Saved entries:
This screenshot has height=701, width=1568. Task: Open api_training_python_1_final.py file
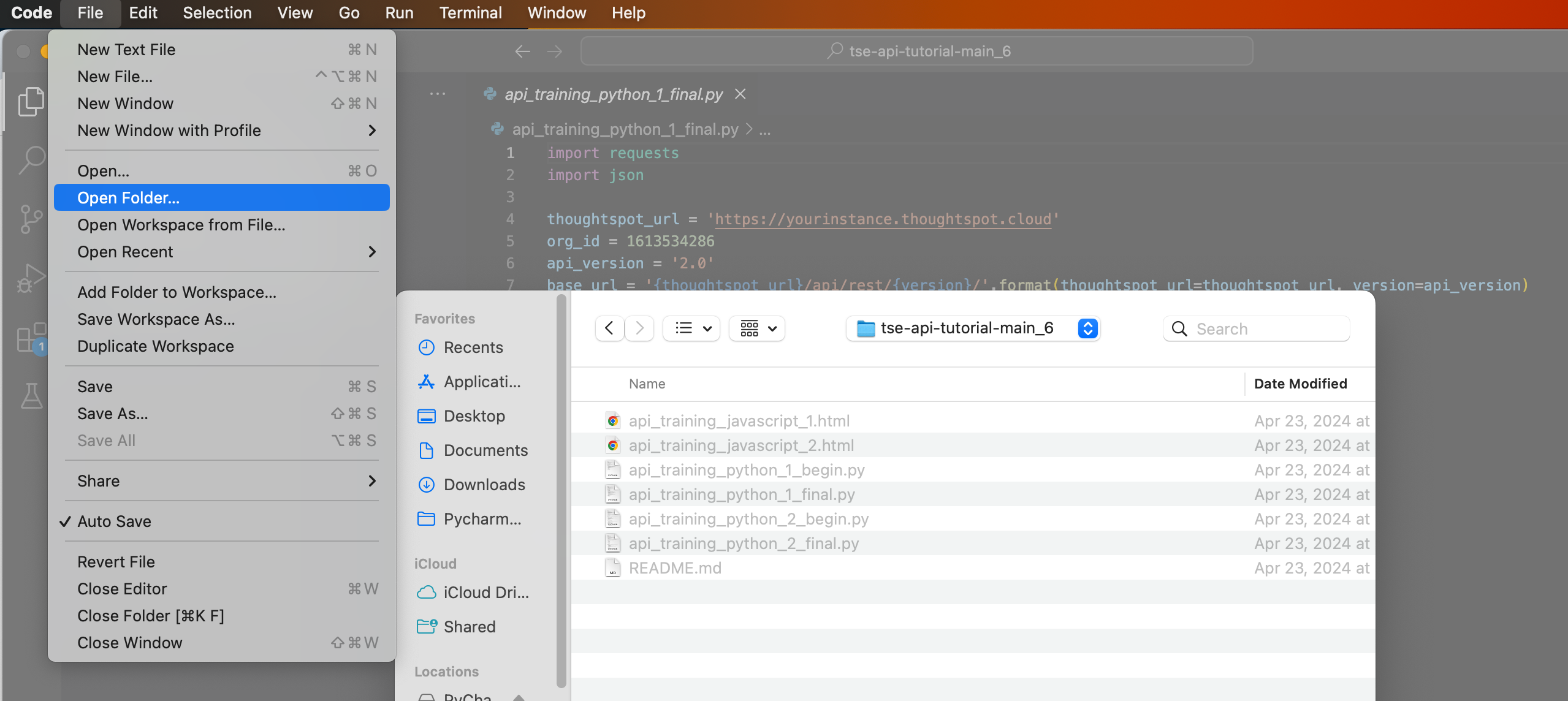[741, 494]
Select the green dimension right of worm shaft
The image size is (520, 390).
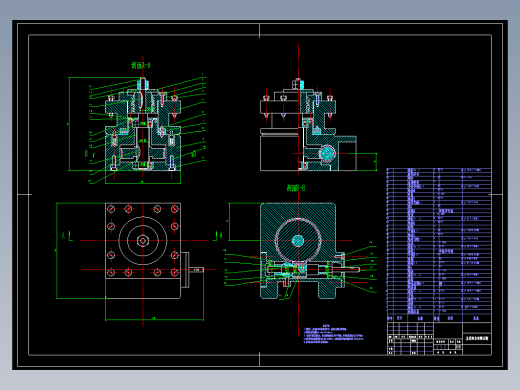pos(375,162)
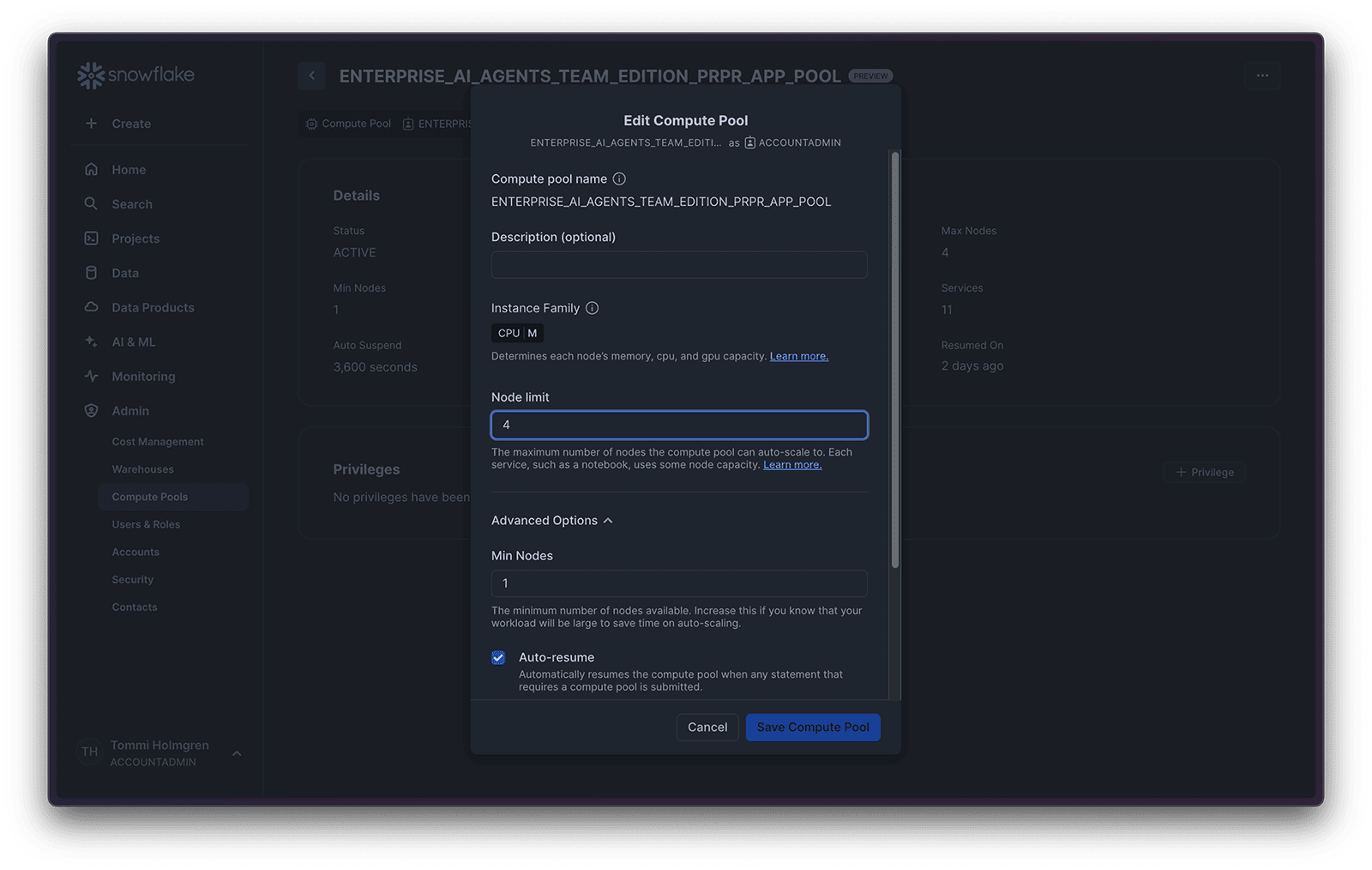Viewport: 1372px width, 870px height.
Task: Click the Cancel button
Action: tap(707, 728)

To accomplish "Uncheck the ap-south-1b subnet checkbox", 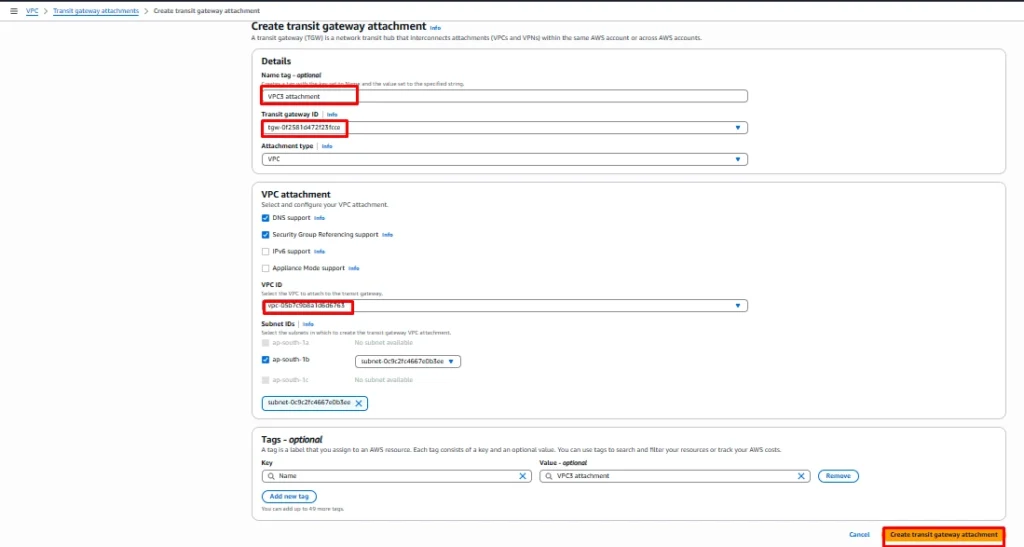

▶ **WHAT TO PRODUCE**: Above are the records; reproduce them exactly and leave out the pictures.

▶ **EXERCISE RESULT**:
This screenshot has height=701, width=1568. Task: Open api_training_python_1_final.py file
[741, 494]
Select the green dimension right of worm shaft
The image size is (520, 390).
pos(375,162)
Viewport: 1372px width, 870px height.
Task: Click the Cancel button
Action: tap(707, 728)

To accomplish "Uncheck the ap-south-1b subnet checkbox", 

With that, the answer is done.